Bank of Canada Governor Stephen Poloz said in an interview over the weekend that Canadians can expect that “easy money” will remain available for some time yet.
Speaking to Bloomberg Television from the World Economic Forum in Davos, Switzerland, Governor Poloz said that the “‘end of easy money’ is a little too simple,” and that “It’s likely that money is going to remain easy for some time yet” because “economies are still working their way through a lot of underlying stresses.”
Central banks are slowly moving away from the emergency stimulus put in place after the 2008 financial crisis, and leaders gathered for the World Economic Forum have combined optimism with caution in their assessment of the current outlook. The International Monetary Fund forecasts global growth accelerating to the fastest pace in seven years in 2018.

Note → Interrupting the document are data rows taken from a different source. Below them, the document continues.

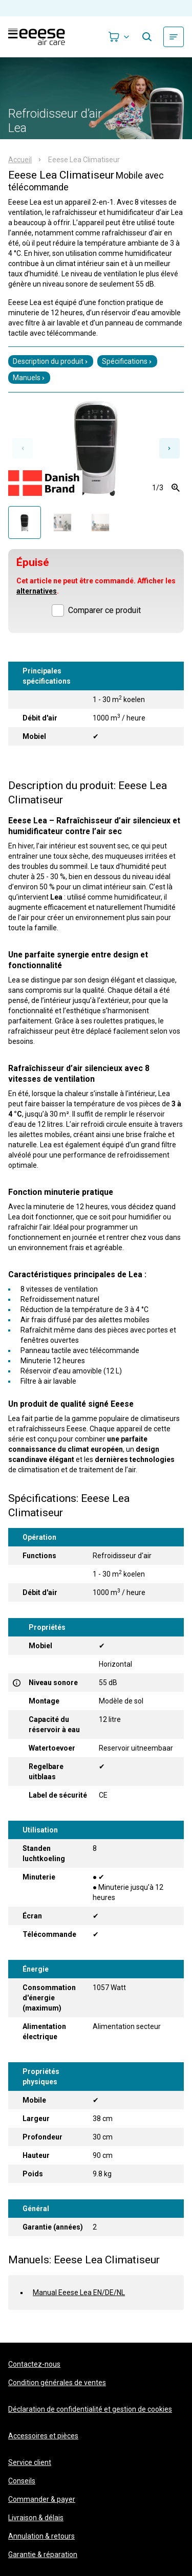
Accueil (20, 160)
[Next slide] (169, 448)
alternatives (36, 591)
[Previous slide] (22, 448)
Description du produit (51, 361)
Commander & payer (41, 2499)
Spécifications (127, 361)
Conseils (21, 2481)
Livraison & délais (35, 2518)
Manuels (29, 378)
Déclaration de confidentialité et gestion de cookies (90, 2409)
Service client (29, 2462)
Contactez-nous (34, 2364)
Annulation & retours (41, 2536)
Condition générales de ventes (57, 2382)
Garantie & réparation (42, 2554)
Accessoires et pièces (43, 2436)
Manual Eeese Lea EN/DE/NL (79, 2292)
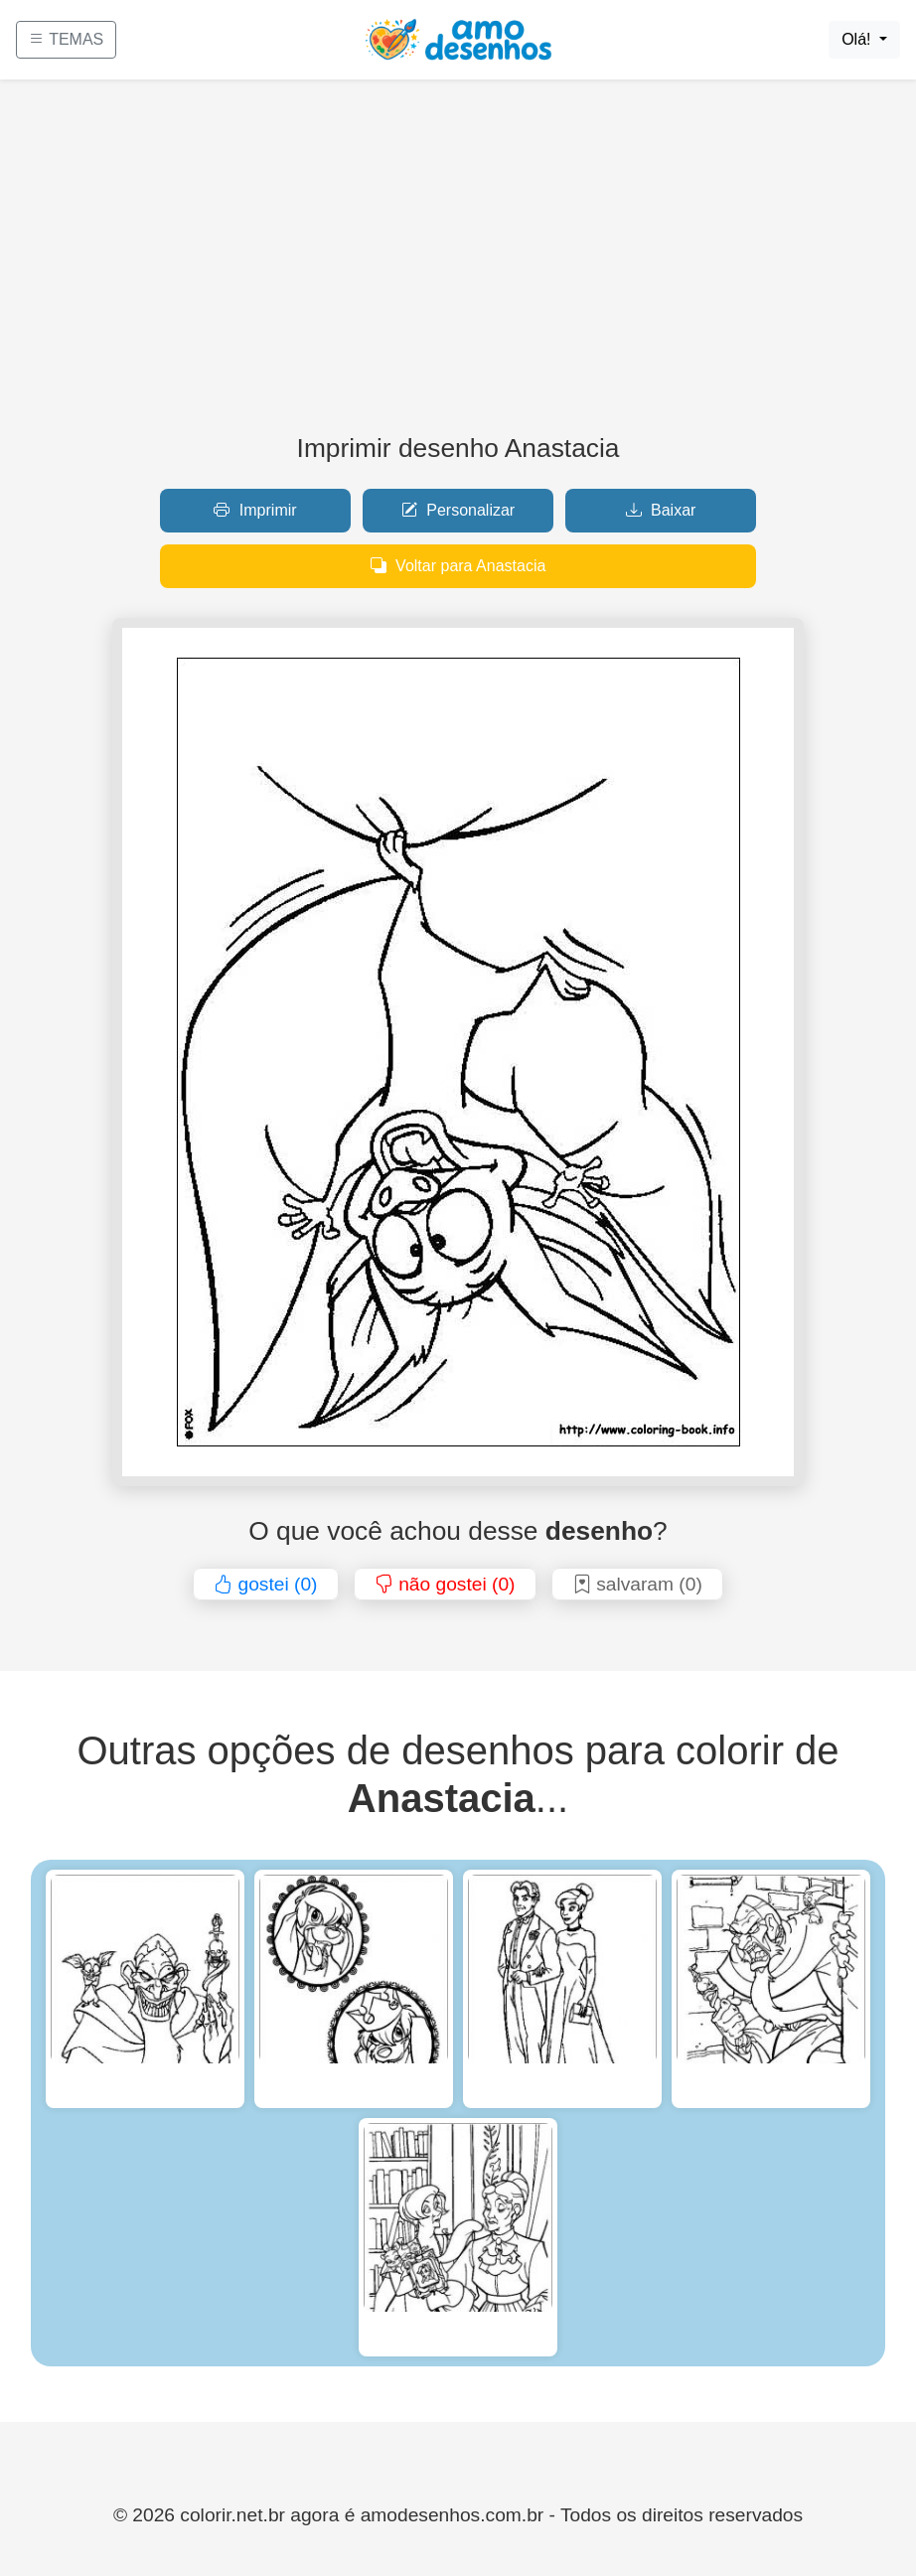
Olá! (858, 39)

In Canada, officials have raised interest rates three times since mid-2017, including a hike just last week, which took the benchmark interest rate to 1.25%. Governor Poloz has been trying to gradually bring rates back to more normal levels amid strong growth and a surge in employment, without triggering an unwanted economic slowdown. He told Bloomberg Television that there’s still “considerable” slack in Canada’s labour market.
Governor Poloz added that companies are in an expansion phase and policy makers don’t want higher borrowing costs to crimp confidence or hiring plans. He said that concerns about the future of the North American Free Trade Agreement (NAFTA) are weighing on investment decisions at present.
“What happens in this late stage in the cycle is that investment becomes the principle driver of growth, and that builds more capacity, pulling that capacity out of the labour market and raising potential output,” he said. “We’re watching those ingredients as they unfold, and we can see that it’s underway.”
Asked about central banks’ room to manoeuvre, Governor Poloz pointed out that the neutral rate of interest is probably lower now than in the past due to the debt overhang.
“The economy finds a new place where interest rates have much more effect than in the past,” said Governor Poloz. “That’s one of the things we have to learn by probing, by moving our way along and assessing how things are evolving.”